## Provided material
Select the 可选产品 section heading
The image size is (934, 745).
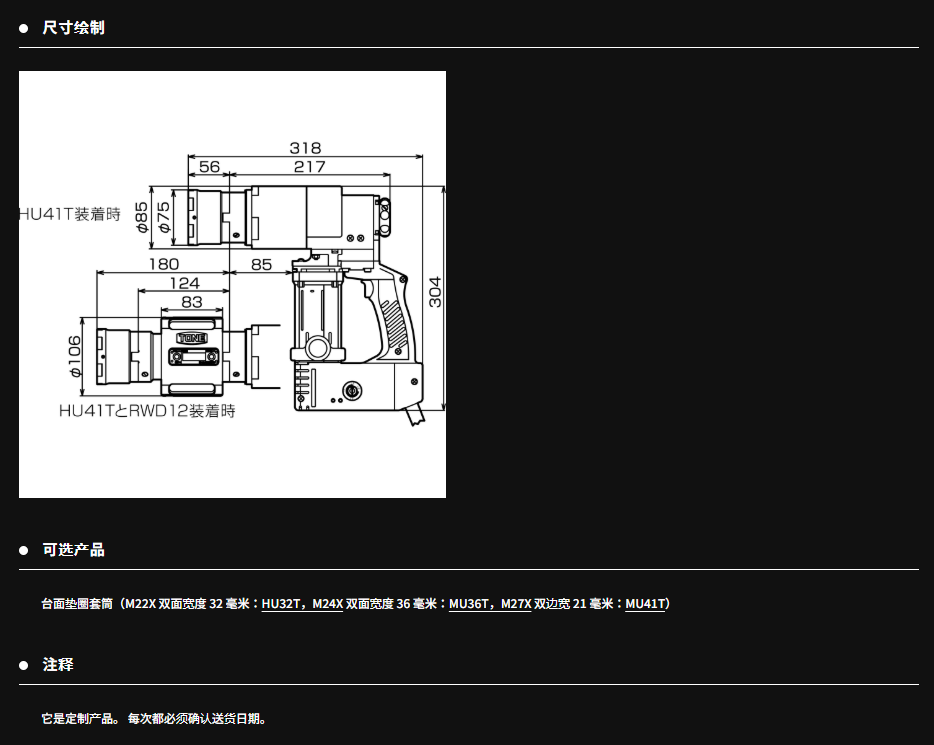point(73,550)
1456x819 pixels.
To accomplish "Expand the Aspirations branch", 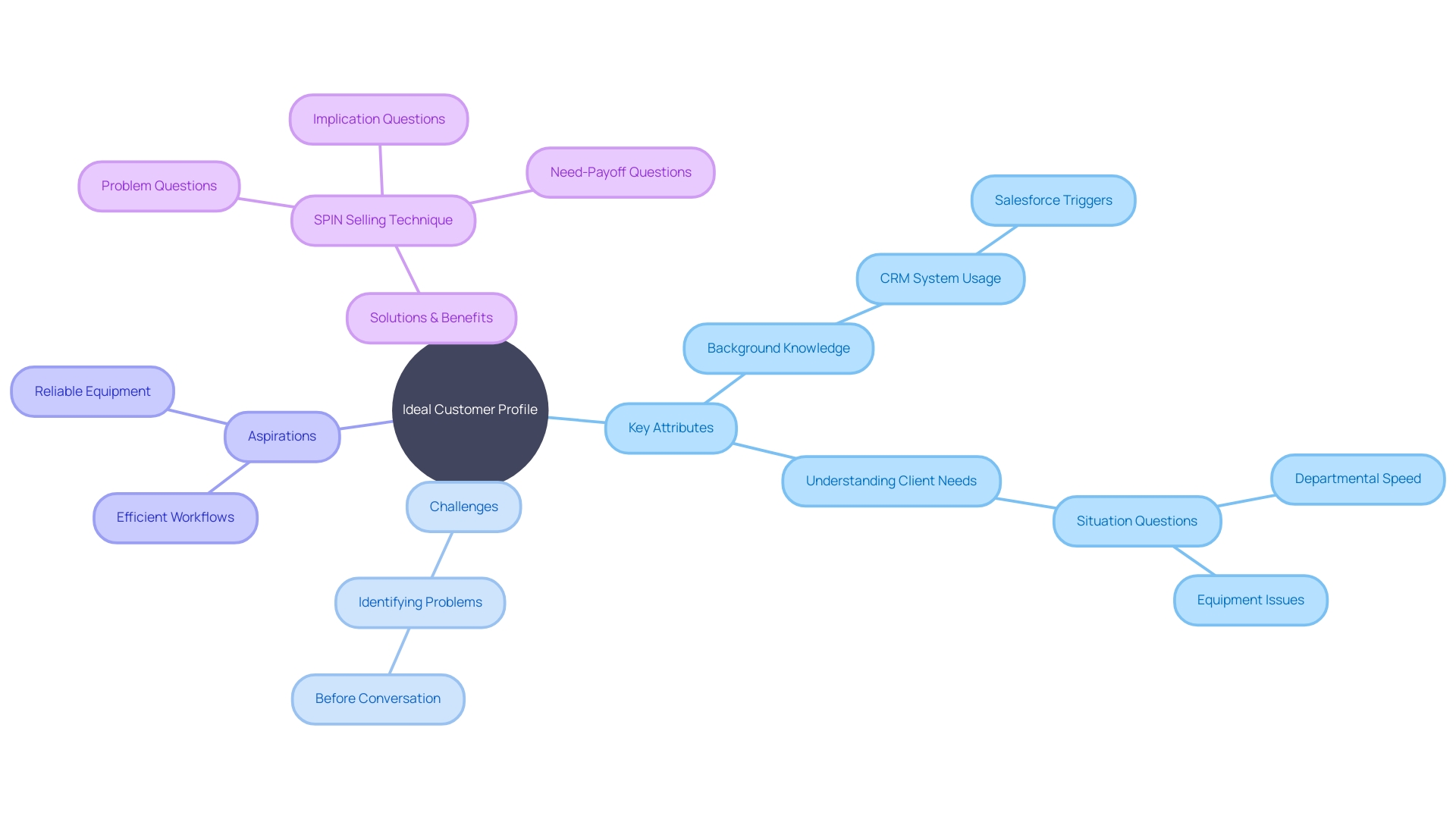I will click(x=282, y=434).
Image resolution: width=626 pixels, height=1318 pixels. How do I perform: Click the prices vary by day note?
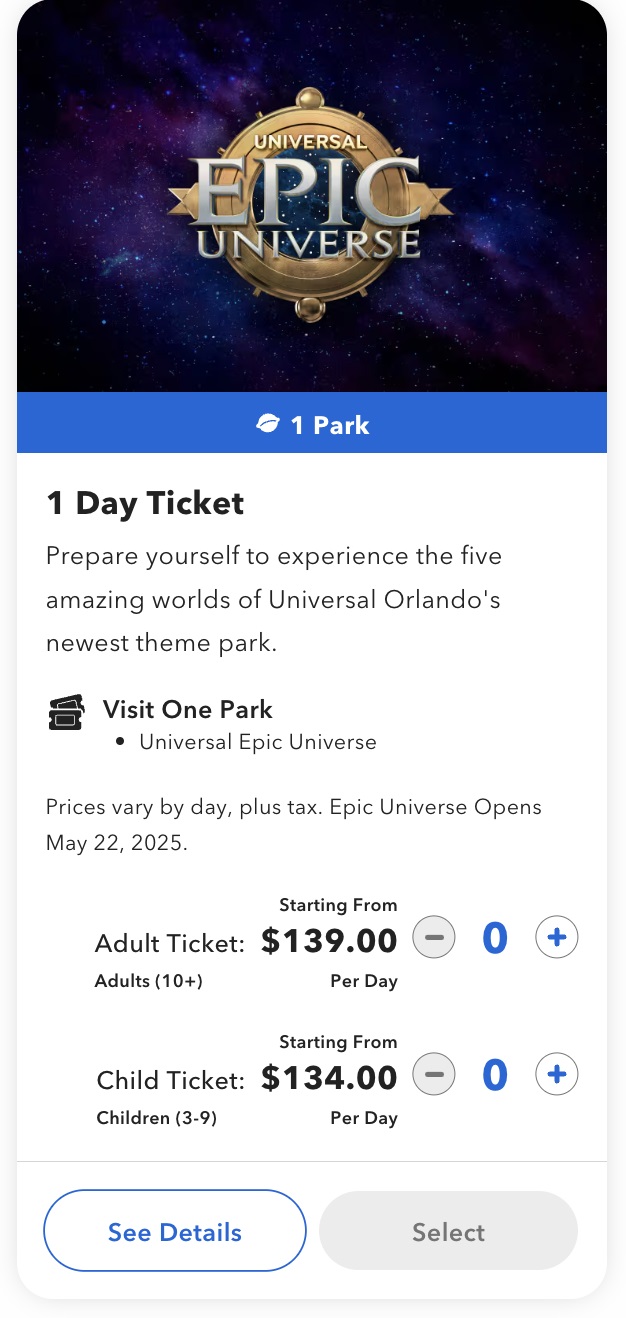(293, 825)
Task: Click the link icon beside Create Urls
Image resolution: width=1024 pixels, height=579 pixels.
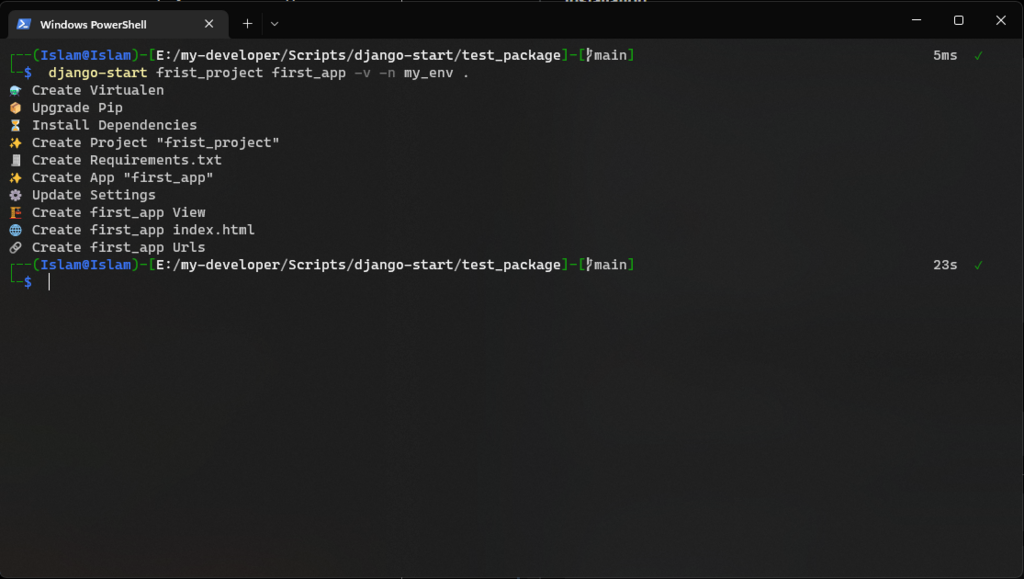Action: (16, 247)
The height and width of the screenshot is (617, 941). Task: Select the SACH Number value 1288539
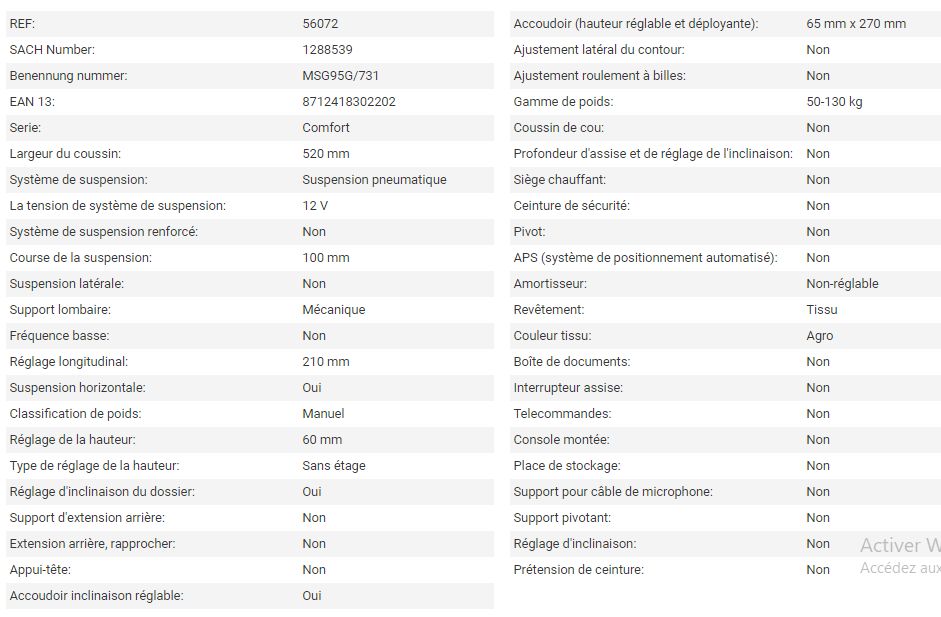click(x=327, y=49)
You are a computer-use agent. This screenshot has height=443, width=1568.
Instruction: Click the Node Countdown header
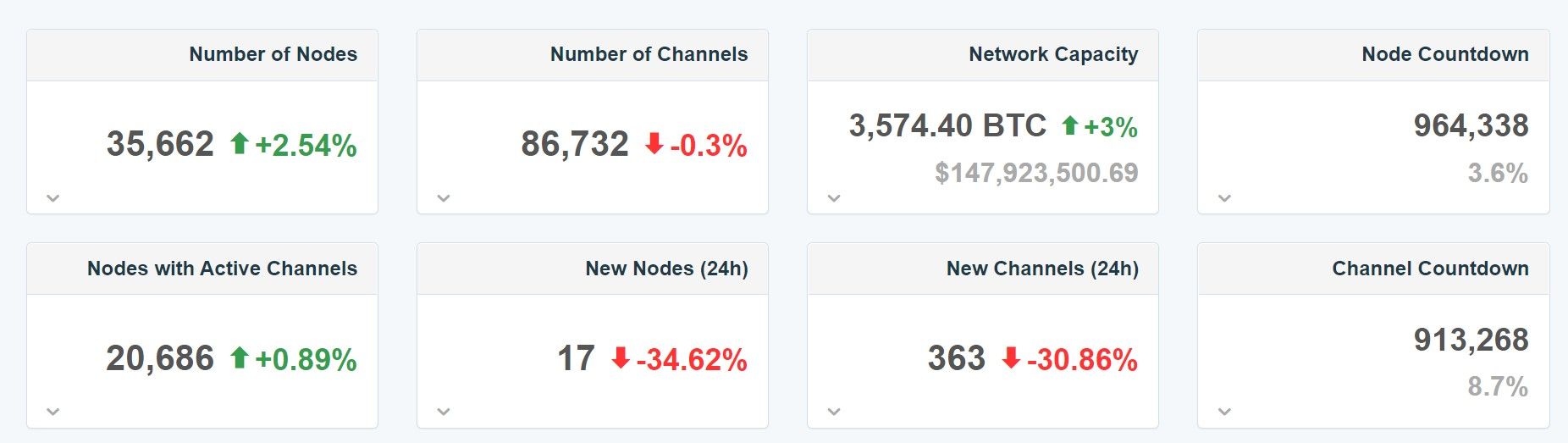click(x=1445, y=55)
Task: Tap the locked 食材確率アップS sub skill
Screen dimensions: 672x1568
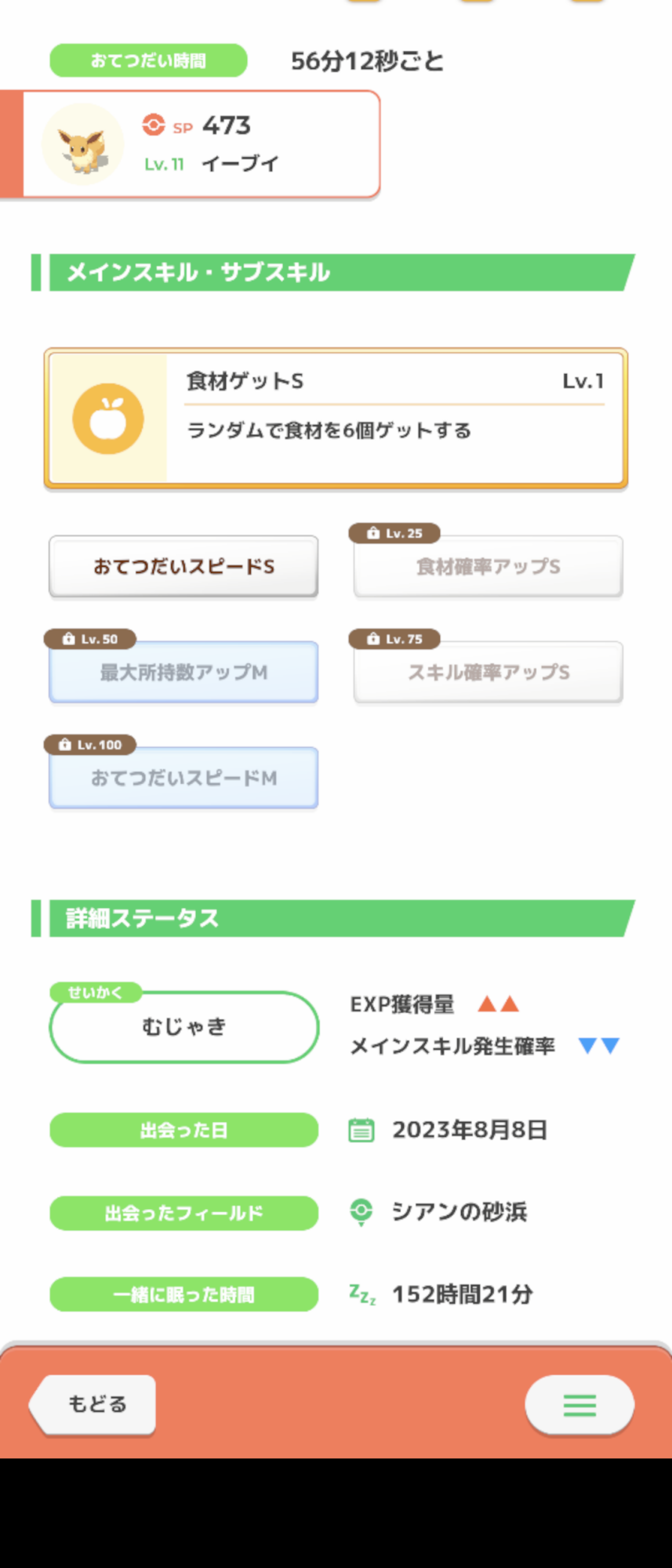Action: 488,568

## Your goal
Each line from the one containing "Instruction: Click the Node Countdown header" through the last line of the entries above should be duplicated exactly, both included; leave out pictures and add nothing.

## Solution to this problem
Instruction: Click the Node Countdown header
click(x=1445, y=55)
Task: Tap the locked 食材確率アップS sub skill
Screen dimensions: 672x1568
Action: 488,568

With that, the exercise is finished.